What to produce »
With the pictures left out, restate exactly the part below that opens with the line containing "Click the tp-link logo in the header" and closes with the line containing "Task: Click the Error GTA5+11F926D title bar".
(Given records)
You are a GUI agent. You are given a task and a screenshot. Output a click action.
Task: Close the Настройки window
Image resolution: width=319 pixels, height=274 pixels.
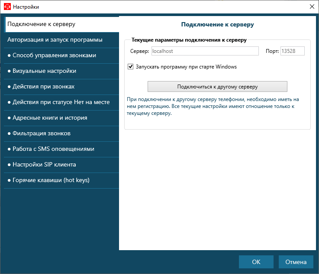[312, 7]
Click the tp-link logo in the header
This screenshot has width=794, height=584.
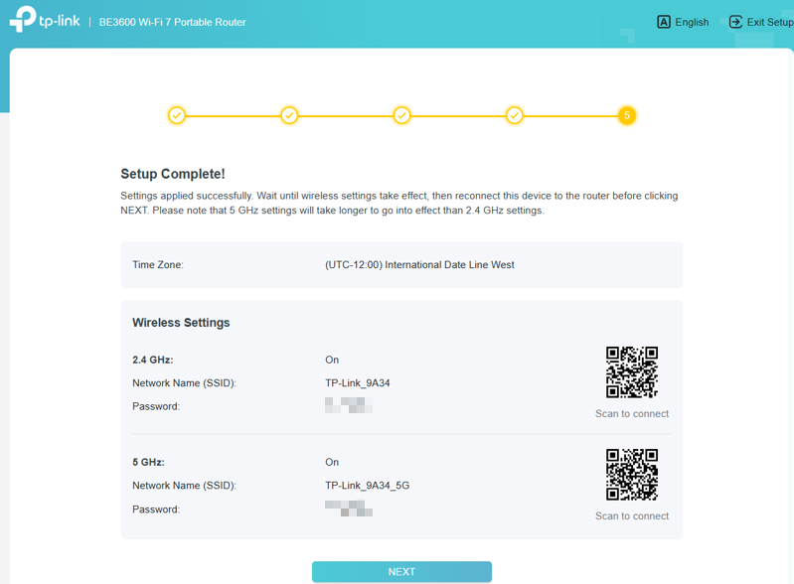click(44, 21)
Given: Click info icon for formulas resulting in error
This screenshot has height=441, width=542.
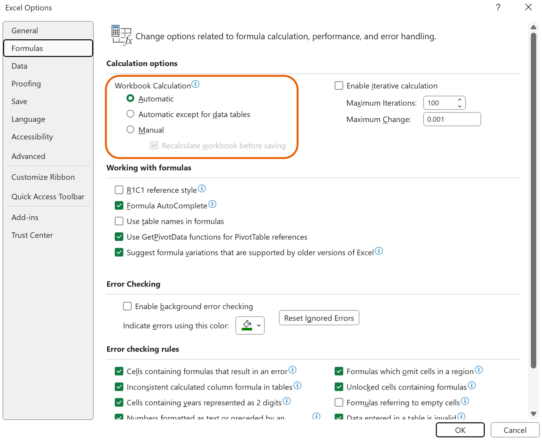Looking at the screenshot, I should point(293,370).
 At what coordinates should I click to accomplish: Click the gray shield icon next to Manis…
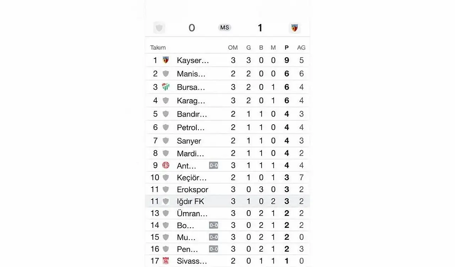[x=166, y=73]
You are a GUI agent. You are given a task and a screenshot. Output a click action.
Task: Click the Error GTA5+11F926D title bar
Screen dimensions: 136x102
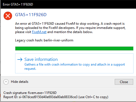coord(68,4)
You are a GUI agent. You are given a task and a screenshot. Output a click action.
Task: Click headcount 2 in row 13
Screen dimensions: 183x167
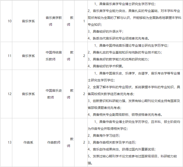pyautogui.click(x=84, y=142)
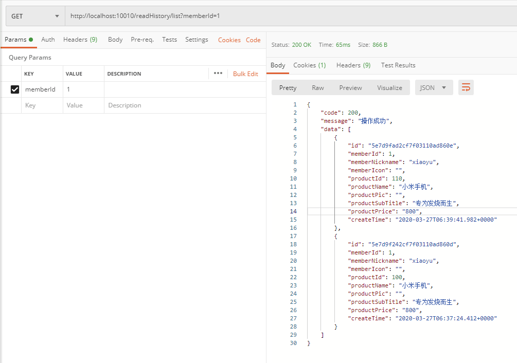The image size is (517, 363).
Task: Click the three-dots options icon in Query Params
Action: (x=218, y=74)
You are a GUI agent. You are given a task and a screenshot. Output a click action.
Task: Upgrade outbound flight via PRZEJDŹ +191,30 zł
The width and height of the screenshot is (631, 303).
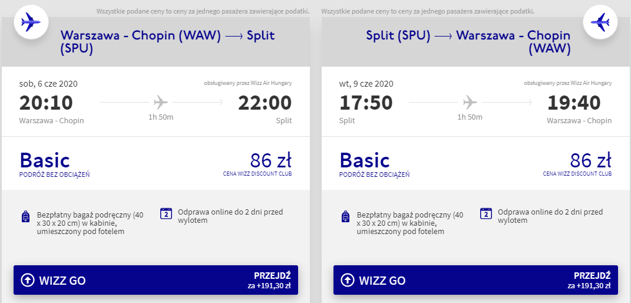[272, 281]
(End Given records)
(Given records)
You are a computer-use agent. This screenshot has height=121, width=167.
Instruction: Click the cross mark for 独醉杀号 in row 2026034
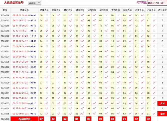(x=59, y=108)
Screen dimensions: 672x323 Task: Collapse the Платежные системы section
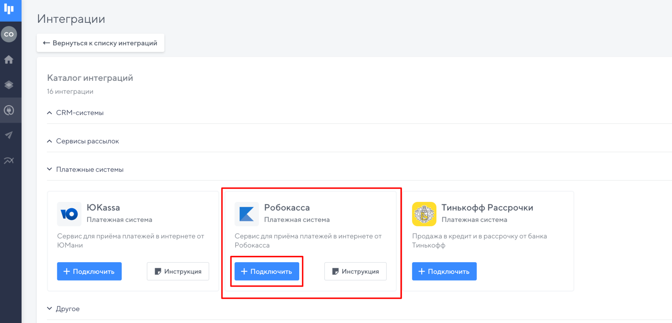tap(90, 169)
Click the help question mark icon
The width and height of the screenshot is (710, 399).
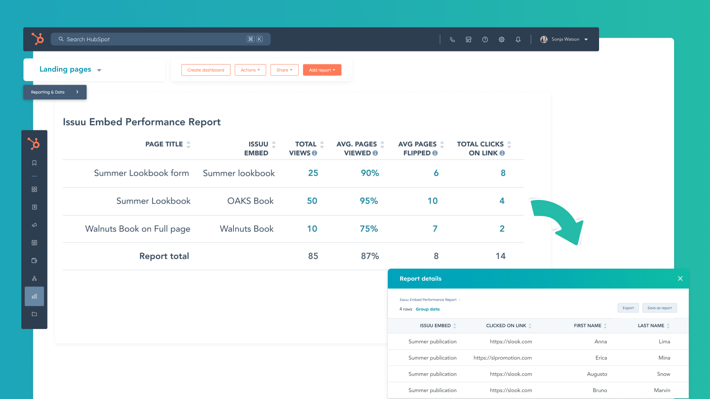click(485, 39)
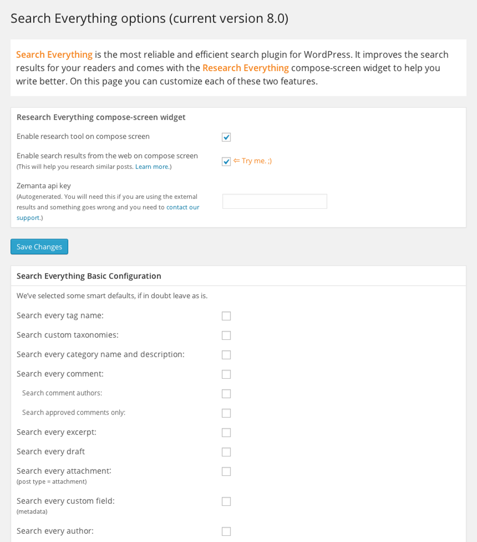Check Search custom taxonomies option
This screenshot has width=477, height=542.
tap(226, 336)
(End Given records)
Exercise answer »
Click the tp-link logo in the header
This screenshot has width=794, height=584.
click(44, 21)
Given: Click info icon for formulas resulting in error
This screenshot has height=441, width=542.
Looking at the screenshot, I should point(293,370).
 At what coordinates should I click to accomplish: Click the gray shield icon next to Manis…
[x=166, y=73]
You are a GUI agent. You are given a task and a screenshot. Output a click action.
Task: Click the Error GTA5+11F926D title bar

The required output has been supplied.